Food for thought from Steven Pinker and Edmund Burke

By Jerry Kammer on December 22, 2015

Those of us who want to regulate immigration think of ourselves as pragmatists who recognize that too much even of a good thing can be a bad thing. But we often face the accusation that we are racists, bigots, and xenophobes with bad manners and intolerable politics. It is a situation akin to the poisoned atmosphere that MIT psychologist and author Steven Pinker describes as the result of attacks on cognitive scientists who suggested that genes influence human personality and behavior.

This hypothesis — that human nature is to some extent written in our genes — was apostasy to those whose science was guided by liberal activism. They insisted that the mind is a blank slate and that attitudes and behaviors are the result of social constructs and environmental influences.

Pinker’s best-selling book The Blank Slate has a passage that presents a striking parallel with the immigration debate:

The taboo on human nature has not just put blinkers on researchers but turned any discussion of it into a heresy that must be stamped out. ... The analysis of ideas is commonly replaced by political smears and personal attacks. The poisoning of the intellectual atmosphere has left us unequipped to analyze pressing issues about human nature just as new scientific discoveries are making them acute.

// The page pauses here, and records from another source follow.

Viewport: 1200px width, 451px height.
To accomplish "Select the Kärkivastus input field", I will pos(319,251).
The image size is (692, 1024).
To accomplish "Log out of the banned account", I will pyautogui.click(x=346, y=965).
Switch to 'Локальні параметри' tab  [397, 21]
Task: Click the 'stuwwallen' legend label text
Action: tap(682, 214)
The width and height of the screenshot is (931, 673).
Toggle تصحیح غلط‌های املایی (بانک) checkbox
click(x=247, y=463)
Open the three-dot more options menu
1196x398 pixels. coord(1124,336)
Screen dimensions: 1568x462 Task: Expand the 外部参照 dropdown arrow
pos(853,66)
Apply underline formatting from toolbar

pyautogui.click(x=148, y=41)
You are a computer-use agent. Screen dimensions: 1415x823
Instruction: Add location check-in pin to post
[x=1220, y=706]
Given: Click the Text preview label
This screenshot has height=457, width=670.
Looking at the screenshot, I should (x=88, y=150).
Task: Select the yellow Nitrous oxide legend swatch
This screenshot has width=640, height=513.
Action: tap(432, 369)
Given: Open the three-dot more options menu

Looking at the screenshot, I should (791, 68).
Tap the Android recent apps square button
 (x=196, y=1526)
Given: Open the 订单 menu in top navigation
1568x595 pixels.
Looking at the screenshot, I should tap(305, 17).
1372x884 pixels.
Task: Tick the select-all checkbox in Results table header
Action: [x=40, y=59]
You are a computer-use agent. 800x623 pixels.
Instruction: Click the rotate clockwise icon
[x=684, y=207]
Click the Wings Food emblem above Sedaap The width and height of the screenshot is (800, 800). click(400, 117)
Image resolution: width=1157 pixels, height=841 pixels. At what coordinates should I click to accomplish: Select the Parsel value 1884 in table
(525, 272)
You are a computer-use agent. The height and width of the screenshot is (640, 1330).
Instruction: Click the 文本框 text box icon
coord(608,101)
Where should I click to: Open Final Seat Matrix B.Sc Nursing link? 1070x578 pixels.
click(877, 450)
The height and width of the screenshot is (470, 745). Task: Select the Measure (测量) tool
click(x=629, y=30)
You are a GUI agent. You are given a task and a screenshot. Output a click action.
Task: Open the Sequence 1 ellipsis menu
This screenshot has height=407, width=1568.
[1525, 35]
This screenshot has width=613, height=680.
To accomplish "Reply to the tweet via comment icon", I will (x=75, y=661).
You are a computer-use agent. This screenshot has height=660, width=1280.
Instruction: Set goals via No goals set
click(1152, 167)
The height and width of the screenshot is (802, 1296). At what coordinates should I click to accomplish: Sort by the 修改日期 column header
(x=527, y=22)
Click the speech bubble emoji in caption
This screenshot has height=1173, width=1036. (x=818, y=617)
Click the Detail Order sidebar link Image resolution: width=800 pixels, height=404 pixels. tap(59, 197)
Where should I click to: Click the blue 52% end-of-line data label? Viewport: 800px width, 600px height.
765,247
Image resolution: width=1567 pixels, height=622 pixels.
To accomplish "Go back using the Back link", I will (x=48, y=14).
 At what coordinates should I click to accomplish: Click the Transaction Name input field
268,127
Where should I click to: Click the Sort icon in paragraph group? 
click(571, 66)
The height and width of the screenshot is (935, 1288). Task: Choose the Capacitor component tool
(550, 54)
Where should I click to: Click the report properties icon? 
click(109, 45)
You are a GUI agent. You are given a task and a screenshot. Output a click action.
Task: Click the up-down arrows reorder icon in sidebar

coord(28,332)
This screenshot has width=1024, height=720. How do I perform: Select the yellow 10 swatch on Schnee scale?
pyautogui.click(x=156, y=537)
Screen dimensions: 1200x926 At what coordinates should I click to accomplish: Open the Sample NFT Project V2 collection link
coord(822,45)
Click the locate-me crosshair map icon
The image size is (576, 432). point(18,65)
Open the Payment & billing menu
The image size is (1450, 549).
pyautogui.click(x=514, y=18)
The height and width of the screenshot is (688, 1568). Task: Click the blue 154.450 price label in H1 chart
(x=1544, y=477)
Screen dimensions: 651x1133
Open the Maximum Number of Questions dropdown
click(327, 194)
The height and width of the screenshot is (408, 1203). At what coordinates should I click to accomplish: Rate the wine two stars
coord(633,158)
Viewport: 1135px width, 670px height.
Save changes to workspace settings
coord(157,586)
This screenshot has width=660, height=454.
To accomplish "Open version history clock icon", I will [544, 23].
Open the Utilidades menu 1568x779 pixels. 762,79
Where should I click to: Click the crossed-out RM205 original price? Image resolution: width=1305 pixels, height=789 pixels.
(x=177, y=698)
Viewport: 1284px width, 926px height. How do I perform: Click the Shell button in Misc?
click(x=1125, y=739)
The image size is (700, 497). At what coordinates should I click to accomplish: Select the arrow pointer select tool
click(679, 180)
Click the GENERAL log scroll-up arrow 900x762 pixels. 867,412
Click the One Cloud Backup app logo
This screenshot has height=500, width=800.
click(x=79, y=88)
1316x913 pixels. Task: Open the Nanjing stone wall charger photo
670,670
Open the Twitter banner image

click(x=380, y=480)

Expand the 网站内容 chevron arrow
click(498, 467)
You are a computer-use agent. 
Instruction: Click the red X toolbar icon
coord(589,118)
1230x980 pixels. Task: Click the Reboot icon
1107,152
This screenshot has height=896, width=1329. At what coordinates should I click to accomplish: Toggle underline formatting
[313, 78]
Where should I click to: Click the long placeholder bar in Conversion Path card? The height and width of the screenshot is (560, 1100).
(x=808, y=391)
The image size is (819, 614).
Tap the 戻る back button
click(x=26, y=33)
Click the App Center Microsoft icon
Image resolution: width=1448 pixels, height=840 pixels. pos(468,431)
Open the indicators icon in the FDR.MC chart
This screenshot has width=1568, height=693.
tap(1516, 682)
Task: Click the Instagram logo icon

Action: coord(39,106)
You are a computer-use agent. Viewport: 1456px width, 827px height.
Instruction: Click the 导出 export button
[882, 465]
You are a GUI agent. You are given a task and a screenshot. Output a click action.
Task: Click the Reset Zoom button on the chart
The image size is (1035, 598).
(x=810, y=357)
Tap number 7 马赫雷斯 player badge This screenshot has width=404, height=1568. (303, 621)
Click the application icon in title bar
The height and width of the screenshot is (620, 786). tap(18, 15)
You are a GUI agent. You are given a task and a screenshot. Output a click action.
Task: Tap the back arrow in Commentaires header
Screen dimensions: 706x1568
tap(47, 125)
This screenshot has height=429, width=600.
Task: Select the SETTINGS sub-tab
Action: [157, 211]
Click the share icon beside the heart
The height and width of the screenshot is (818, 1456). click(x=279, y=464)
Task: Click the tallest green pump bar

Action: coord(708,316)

Another passage from Pinker made me think of the absurdly fanciful claims that some open-borders advocates make about the redemptive power of unlimited immigration. Pinker writes of "the astonishing claims from pundits and social critics about the malleability of the human psyche: that little boys quarrel and fight because they are encouraged to do so; that children enjoy sweets because their parents use them as a reward for eating vegetables; that teenagers get the idea to compete in looks and fashion from spelling bees and academic prizes."

The open-borders types want us to believe that human societies are infinitely malleable and that those who want to limit immigration have been warped by right-wing indoctrination. I think they should keep in mind the observation by Edmund Burke around the time of the French Revolution that the revolutionaries were "so taken up with their theories about the rights of man that they have totally forgotten his nature."